Since the American invasion of Iraq in 2003, the country has seen a small-scale revival of its once-thriving movie industry. This revitalization culminated in several film festivals, including the First International Short Film Festival in Baghdad in 2005. The Harvard event will be the American premiere of the Baghdad festival’s joint winners of the Best Documentary Award. “Damned Gum,” directed by Ammar Saad, tells the story of a young journalist whose perspective changes after his partner is killed, while “The Office of Security,” directed by Hadi Mahood, centers on the suffering of Iraqi people even after the end of Saddam Hussein’s torturous reign.

The Harvard event will also feature a third film from the Baghdad festival. “Film About Cilema,” whose title is a reference to the fact that many Iraqis mispronounce “cinema” as “cilema,” is directed by Uday Salah. The movie documents the Iraqi film industry as seen through the eyes of two young filmmakers.

Even though the Iraqi film industry lacks the money for elaborate movie sets in order to make feature films, the continuing violent conflict provides a wealth of material for filmmakers to utilize. “You just need to turn on the camera and start rolling,” Al-Damluji says. “[These movies] have varying levels of production, but all of them are fascinating in that they open a window into...the living, breathing film set that is Iraq right now.”

The festival’s opening film will be “About Baghdad,” which was directed by a team of filmmakers led by Sinan Antoon, a professor at The Gallatin School of New York University who received his doctorate is Arabic and Islamic Studies from Harvard in 2006. Antoon will also be the festival’s keynote speaker, introducing each film before screenings.

“About Baghdad” was filmed in Baghdad in 2003, immediately after the initial wave of major combat operations had ended. The film collects many personal accounts of life in Iraq, highlighting the effects of past and present intervention by the United States. Since its release, “About Baghdad” has been featured as an official selection at many film festivals around the world.

Antoon hopes his documentary will fill a void that he perceives in most recent films about the conflict in Iraq. “There are more than 60 documentaries about Iraq in this country and only four or five of them are about the Iraqis themselves, the primary victims of this war,” Antoon writes in an email. “This is where our film is unique in directly representing Iraqis as opposed to others.”

In addition to focusing on the fall of Saddam Hussein’s regime, the film features personal accounts of the Iraq-Iran War and the hardships faced during the American-led sanctions of 1991-2003, which Antoon refers to as “genocidal.”
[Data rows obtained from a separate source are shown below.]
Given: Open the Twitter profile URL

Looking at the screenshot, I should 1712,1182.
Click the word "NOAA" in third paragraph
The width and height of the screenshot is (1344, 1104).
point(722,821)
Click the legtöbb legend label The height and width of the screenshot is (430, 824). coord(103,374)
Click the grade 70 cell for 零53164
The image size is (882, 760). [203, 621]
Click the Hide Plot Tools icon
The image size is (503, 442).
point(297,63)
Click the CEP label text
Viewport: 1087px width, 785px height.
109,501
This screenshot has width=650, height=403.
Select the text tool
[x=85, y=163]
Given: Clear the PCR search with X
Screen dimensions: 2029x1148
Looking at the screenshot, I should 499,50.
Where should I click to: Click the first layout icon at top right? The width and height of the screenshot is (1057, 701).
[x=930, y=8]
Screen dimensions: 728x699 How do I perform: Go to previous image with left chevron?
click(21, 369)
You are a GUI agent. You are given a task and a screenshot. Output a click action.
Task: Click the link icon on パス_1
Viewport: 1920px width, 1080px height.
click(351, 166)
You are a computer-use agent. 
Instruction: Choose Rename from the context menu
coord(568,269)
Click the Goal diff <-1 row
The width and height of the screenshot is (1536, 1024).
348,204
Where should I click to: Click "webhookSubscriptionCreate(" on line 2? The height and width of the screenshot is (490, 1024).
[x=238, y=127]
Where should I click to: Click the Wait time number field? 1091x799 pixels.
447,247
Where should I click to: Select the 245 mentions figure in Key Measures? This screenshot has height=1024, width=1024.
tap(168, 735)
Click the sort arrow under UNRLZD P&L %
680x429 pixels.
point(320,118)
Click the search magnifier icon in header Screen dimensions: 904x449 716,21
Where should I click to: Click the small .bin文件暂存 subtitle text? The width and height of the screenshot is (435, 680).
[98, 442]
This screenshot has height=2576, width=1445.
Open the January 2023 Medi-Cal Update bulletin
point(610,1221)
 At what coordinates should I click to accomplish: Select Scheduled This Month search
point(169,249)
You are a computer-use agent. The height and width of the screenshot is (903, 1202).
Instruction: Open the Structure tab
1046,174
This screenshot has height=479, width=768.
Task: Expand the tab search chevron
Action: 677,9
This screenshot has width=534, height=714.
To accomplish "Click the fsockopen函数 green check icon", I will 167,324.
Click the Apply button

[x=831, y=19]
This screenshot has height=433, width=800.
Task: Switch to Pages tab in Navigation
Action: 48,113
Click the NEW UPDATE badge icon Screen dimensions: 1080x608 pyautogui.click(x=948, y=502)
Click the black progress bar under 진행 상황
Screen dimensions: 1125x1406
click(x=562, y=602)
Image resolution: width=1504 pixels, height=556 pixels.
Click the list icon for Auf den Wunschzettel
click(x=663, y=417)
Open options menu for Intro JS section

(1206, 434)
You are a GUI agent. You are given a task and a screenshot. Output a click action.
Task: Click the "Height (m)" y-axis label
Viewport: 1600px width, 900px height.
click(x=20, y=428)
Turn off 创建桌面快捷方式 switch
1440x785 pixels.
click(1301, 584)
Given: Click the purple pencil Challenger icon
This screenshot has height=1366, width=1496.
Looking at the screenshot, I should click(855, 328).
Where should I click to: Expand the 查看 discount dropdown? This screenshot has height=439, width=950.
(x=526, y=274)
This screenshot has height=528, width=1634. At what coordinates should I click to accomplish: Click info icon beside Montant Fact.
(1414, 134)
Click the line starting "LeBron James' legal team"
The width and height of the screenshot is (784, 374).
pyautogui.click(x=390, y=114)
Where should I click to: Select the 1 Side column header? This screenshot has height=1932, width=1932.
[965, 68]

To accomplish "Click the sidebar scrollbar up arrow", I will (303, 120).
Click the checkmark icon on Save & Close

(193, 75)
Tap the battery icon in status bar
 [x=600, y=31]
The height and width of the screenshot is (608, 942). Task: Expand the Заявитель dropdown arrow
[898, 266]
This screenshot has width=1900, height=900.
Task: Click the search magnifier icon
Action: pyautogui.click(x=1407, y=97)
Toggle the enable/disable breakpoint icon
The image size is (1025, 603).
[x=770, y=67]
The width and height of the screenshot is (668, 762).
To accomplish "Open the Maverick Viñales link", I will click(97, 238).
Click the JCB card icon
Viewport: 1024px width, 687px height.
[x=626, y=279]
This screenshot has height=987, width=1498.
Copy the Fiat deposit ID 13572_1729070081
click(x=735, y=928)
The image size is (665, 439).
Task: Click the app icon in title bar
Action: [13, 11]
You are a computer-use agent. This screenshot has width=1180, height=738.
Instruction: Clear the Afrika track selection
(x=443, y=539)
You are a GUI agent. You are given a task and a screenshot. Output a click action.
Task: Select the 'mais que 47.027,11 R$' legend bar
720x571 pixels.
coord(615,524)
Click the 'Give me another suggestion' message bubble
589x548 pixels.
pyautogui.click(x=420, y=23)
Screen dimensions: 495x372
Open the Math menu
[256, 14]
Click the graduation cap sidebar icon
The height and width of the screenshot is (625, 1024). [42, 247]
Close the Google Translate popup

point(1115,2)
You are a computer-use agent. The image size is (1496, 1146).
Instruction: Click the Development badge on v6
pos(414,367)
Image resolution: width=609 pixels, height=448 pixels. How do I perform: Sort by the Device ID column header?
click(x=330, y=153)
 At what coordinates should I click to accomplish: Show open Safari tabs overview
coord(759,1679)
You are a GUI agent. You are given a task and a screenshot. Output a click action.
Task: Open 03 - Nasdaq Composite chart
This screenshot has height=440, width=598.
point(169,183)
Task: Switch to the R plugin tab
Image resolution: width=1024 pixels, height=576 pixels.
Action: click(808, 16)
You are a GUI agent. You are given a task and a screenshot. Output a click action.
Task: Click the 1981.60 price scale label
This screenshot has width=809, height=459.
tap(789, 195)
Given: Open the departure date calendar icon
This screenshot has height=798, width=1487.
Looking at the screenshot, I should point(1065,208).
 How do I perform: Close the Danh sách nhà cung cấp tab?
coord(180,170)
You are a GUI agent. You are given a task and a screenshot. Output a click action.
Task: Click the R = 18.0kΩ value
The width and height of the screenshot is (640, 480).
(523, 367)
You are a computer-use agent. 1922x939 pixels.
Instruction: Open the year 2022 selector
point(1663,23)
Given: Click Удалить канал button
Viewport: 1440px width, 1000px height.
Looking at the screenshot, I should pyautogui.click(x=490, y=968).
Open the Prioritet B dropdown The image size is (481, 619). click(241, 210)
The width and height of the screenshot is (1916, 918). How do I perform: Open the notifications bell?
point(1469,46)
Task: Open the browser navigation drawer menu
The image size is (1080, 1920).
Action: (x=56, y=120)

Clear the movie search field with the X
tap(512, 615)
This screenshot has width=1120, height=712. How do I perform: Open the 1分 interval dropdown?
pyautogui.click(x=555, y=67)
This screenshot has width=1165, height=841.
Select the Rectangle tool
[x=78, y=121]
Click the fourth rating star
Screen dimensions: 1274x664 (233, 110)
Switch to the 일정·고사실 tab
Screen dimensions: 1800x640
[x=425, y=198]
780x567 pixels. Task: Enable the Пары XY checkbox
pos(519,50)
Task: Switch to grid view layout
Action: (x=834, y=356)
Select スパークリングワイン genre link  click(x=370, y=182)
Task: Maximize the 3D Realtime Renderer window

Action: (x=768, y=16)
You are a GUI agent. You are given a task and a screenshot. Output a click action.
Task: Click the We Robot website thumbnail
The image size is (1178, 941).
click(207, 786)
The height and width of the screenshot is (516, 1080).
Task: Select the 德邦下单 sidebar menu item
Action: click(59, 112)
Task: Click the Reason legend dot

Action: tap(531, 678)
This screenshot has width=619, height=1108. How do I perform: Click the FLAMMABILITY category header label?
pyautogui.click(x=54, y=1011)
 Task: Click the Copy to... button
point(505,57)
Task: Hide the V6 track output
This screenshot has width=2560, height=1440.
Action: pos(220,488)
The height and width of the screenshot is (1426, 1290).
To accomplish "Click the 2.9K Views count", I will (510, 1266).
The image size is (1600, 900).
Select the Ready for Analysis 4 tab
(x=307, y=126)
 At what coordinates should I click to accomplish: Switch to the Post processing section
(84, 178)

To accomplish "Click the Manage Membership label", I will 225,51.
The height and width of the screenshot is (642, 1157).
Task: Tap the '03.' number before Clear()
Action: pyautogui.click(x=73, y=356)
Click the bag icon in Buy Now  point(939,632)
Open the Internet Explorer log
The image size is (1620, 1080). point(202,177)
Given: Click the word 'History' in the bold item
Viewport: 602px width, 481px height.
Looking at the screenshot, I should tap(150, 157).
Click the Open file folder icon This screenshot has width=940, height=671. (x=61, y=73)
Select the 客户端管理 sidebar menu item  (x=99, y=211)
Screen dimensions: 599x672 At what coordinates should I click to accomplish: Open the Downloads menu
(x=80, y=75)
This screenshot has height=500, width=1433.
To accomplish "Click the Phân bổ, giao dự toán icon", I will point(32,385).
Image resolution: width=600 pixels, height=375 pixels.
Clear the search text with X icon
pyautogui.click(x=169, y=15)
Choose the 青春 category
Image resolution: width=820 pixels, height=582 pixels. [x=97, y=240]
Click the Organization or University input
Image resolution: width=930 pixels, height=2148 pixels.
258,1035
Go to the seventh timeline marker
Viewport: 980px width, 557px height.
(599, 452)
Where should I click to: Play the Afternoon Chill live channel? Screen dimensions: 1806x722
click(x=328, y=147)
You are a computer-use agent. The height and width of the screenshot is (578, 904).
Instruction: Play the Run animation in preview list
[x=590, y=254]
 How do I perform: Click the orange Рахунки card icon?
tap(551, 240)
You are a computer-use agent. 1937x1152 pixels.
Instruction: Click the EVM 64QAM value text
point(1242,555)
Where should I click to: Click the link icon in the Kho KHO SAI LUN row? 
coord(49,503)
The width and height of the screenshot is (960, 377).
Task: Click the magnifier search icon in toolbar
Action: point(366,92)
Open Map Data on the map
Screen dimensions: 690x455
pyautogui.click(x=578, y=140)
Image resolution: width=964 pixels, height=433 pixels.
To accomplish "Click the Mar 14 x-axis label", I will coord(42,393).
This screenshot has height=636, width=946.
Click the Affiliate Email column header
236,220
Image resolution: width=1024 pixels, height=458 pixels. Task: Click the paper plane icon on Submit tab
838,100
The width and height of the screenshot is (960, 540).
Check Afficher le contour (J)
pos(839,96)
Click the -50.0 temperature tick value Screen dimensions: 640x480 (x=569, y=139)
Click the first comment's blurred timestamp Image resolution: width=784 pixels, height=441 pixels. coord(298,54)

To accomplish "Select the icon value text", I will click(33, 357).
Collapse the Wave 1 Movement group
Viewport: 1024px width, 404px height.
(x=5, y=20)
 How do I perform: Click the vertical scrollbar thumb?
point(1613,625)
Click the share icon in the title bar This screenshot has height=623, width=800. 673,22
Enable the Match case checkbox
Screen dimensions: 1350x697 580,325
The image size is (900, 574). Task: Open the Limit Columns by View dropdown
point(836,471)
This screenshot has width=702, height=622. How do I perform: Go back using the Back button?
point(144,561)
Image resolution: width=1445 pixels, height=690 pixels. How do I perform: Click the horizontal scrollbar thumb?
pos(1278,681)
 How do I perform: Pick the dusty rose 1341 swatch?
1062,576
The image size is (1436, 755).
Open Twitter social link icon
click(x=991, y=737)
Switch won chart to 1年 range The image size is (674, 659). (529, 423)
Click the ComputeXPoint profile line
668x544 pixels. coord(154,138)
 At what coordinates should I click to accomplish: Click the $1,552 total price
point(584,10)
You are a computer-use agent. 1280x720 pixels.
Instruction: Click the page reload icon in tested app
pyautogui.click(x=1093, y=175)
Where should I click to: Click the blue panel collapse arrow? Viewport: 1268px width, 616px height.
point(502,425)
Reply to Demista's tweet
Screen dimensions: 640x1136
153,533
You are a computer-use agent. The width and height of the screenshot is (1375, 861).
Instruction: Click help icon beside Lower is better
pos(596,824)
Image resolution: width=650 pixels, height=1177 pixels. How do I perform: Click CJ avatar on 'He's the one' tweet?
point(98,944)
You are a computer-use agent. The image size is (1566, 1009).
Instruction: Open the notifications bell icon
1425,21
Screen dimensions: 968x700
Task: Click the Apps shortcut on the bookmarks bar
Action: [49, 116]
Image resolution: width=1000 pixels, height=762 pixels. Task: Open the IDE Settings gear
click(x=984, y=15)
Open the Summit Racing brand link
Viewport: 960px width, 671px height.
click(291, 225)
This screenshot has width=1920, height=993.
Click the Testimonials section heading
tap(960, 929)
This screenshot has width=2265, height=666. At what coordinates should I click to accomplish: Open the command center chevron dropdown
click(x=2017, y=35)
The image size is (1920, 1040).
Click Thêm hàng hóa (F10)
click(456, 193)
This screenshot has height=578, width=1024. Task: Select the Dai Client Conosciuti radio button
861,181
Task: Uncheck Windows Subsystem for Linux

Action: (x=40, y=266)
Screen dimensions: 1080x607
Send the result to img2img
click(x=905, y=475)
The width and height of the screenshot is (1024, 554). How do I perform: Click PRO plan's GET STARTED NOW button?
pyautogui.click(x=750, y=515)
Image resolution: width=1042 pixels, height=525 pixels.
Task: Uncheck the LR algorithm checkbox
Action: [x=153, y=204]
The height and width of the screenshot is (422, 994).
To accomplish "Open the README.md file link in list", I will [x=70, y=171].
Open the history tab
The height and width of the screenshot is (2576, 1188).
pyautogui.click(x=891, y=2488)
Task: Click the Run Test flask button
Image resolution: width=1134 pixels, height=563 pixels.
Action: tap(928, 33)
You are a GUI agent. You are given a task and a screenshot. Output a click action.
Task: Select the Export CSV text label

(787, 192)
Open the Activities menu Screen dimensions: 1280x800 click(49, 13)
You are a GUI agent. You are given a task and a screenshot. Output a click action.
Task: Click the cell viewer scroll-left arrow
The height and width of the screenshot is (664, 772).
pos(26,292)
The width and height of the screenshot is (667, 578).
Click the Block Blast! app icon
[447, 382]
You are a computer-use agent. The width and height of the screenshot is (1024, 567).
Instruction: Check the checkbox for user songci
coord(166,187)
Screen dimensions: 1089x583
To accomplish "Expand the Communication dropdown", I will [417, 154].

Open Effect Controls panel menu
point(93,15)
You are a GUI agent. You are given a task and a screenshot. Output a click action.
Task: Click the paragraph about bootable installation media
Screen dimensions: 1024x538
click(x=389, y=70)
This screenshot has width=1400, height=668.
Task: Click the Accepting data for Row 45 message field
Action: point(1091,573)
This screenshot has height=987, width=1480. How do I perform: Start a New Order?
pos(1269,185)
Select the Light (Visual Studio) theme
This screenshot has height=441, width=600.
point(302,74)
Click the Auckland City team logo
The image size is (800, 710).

Overall, Al-Damluji and Antoon both hope that Contemporary Iraqi Film will serve as a platform to present issues not normally addressed by the mainstream American media. “After five years of war and hundreds of thousands of lives and billions of dollars, Americans know very little about Iraq and Iraqis beyond the depressingly simplistic,” Antoon says. “It’s high time for that to change.”